** START OF Working data **

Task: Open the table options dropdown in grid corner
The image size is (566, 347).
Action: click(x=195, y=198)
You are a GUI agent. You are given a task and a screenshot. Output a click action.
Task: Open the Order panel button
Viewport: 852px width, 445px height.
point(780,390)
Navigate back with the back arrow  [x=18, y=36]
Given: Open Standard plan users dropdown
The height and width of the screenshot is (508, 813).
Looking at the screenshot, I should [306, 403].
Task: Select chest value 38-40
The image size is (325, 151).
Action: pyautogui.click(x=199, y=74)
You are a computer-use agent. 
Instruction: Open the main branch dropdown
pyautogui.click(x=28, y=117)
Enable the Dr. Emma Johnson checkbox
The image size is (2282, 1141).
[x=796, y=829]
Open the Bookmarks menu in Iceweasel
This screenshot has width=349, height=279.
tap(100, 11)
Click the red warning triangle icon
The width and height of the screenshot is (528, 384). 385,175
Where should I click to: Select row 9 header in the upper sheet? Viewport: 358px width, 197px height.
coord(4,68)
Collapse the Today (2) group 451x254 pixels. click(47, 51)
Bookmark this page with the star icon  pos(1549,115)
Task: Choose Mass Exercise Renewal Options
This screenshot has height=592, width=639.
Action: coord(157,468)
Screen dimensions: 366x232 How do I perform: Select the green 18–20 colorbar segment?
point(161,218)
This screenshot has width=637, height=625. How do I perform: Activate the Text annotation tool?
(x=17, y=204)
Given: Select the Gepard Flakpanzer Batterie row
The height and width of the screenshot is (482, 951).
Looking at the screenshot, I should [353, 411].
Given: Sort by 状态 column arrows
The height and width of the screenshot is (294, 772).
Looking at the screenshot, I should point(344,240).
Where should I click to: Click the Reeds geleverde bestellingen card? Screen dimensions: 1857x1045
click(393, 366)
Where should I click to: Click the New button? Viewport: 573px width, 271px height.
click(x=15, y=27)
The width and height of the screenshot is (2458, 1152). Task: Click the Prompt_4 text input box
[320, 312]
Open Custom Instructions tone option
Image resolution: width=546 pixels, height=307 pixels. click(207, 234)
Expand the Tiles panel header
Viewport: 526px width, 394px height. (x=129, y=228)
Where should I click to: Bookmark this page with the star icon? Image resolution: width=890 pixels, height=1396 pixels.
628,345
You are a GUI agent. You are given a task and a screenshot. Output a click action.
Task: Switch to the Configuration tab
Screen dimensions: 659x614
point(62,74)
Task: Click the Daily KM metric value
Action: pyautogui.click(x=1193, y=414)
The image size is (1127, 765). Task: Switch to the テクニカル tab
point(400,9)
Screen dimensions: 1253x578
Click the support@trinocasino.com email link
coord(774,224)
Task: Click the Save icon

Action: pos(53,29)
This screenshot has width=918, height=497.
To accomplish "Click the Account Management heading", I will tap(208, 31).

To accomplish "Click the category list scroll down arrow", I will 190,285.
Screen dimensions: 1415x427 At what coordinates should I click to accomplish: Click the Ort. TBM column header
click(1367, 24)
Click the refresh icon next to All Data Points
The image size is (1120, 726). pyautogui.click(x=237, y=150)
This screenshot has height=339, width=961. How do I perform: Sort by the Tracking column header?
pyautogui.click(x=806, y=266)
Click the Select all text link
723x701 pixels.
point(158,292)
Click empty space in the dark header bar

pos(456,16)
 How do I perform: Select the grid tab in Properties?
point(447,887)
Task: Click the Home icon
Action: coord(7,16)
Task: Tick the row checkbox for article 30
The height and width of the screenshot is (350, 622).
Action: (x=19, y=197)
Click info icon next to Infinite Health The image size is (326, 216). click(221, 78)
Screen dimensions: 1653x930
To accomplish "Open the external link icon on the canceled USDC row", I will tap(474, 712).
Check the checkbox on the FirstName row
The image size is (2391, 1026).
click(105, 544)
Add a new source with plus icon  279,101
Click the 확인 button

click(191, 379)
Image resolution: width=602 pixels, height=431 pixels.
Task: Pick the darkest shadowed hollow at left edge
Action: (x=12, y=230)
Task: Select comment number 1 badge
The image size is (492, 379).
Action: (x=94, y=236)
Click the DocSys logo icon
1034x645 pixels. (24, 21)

** END OF Working data **

To do: Reproduce the lines from the line with "Screen dimensions: 1415x427" to the line with "The image size is (1120, 726).", inclusive, exactly as they appear.

Response:
Screen dimensions: 1415x427 At what coordinates should I click to accomplish: Click the Ort. TBM column header
click(1367, 24)
Click the refresh icon next to All Data Points
The image size is (1120, 726). pyautogui.click(x=237, y=150)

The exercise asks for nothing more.